En la carta al padre Jorge empleó un lenguaje coloquial para suavizar el relato del cuadro: “Con lo nervioso que es Juan, ya se viene tragando unos cuantos meses acá adentro, y es muy duro. Está en una situación bastante desagradable. Yo tampoco estoy demasiado bien, como te podrás imaginar”. Con ese matiz de equiparación quiso disimular el deterioro de la salud mental del hermano menor.

También escribió que tal vez ellos podían ofrecer 50 millones de dólares, “una cifra horrible” pero la mitad de lo que reclamaban “los guerrilleros sinvergüenzas”…

A la nota de Jorge los Montoneros sumaron otra, escrita a máquina, de tono muy amenazante, con abuso de la mayúscula para enfatizar la inflexión imperativa. Reiteraban, en calidad de condiciones innegociables, todas las exigencias que habían surgido del juicio político: el reparto de comida, la colocación de bustos de Juan y Eva Perón en las fábricas, la solución de todos los conflictos gremiales, la publicación de solicitadas en medios internacionales. Y, desde luego, el rescate de 100 millones de dólares.

 

Born II recibió los dos textos. Los leyó y sin vacilar les mandó a decir a los Montoneros que nada de lo que pretendían era viable y que, si no tenían otra propuesta, que hicieran lo que tenían que hacer con sus hijos.

Apostó fuerte: poco antes, el 26 de febrero, los Montoneros habían secuestrado al cónsul honorario de los Estados Unidos en Córdoba, el ingeniero retirado John Patrick Egan. Habían dado 48 horas para cambiarlo por cinco presos políticos. El gobierno de Isabel Perón no podía cooperar: al menos dos de los cinco se habían esfumado en las manos de los parapoliciales. El cadáver de Egan había aparecido el 28 de febrero, puntualmente, envuelto en una bandera celeste con la inscripción “Montoneros”.
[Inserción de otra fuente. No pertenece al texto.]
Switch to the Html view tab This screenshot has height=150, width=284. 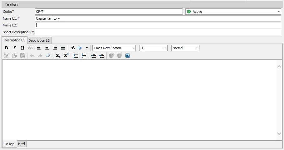tap(22, 144)
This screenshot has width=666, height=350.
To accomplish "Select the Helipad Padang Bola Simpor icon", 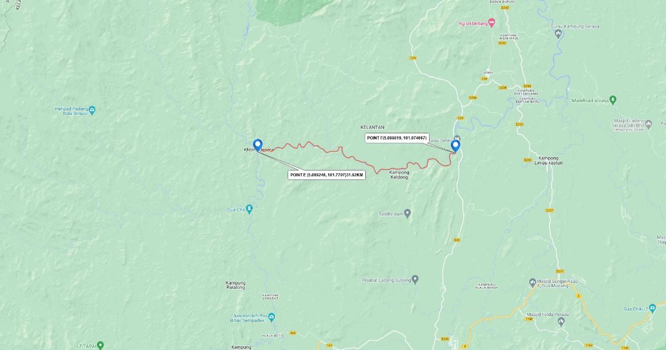I will pos(92,109).
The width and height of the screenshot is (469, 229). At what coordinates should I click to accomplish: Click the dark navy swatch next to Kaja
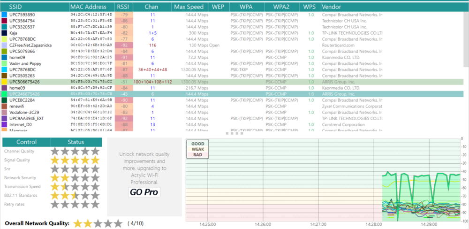[x=4, y=33]

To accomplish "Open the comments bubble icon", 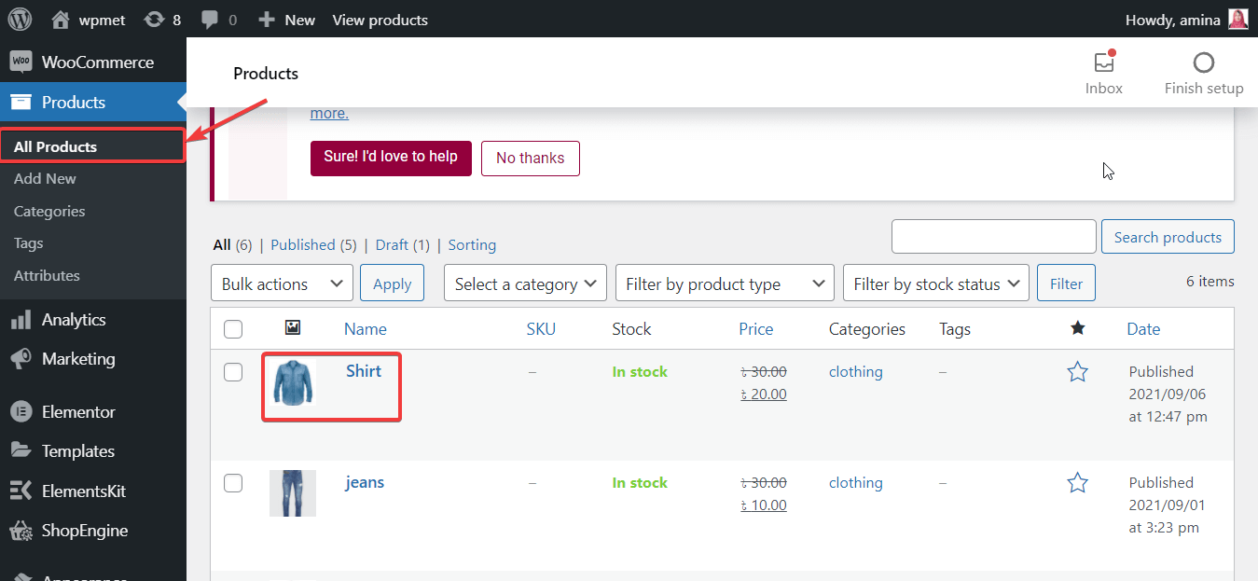I will pos(210,20).
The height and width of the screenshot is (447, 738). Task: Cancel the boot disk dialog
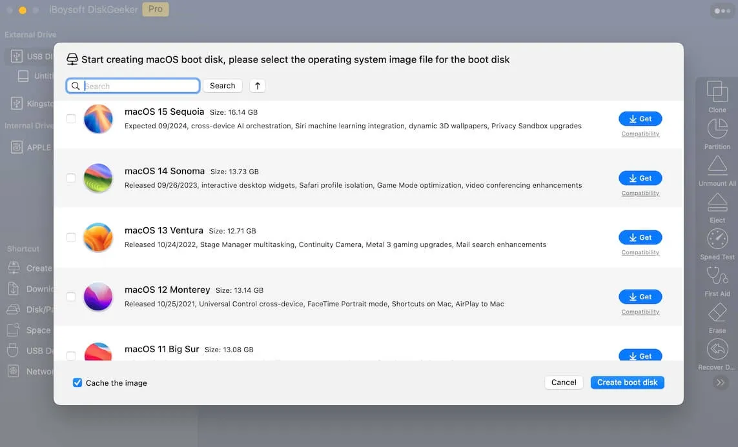tap(563, 382)
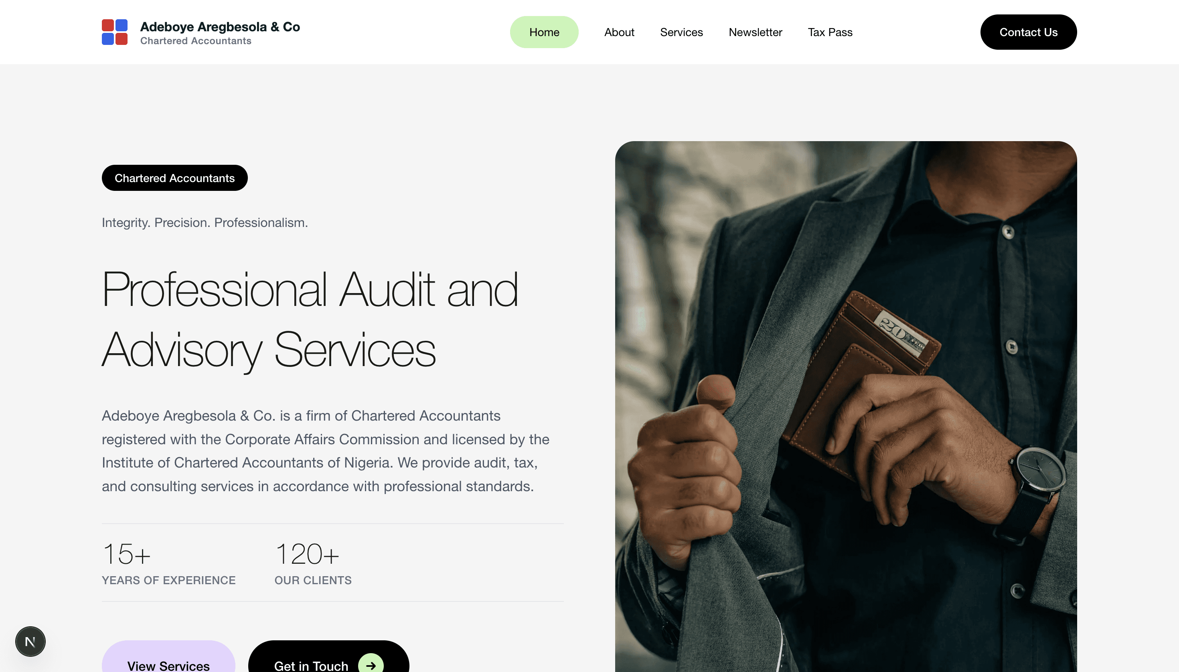Open the Next.js dev tools N badge
This screenshot has height=672, width=1179.
(30, 641)
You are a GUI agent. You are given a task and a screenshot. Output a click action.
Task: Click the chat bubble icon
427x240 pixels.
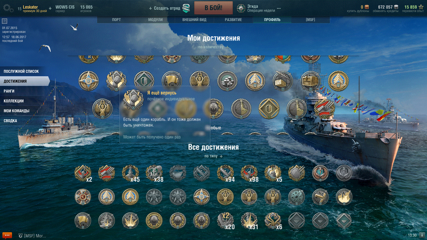[x=7, y=235]
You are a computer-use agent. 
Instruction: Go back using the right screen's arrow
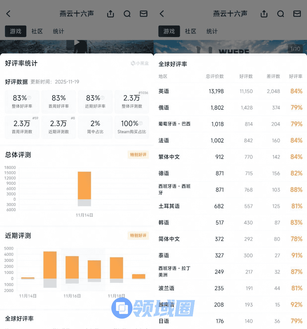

Si hacían eso con un representante diplomático estadounidense, podían hacer cualquier cosa con sus hijos. Pero Jorge le había dado a entender que los guerrilleros solo querían dinero. Para eso debían mantenerlos vivos.

Como quien otorga una gracia, Born II agregó que podía aceptar una negociación sobre la base de la carta que había escrito Jorge.

Nota:

9 Eduardo Anguita y Martín Caparrós,

La voluntad, Tomo 2, Planeta, Buenos Aires, 2013, p. 456.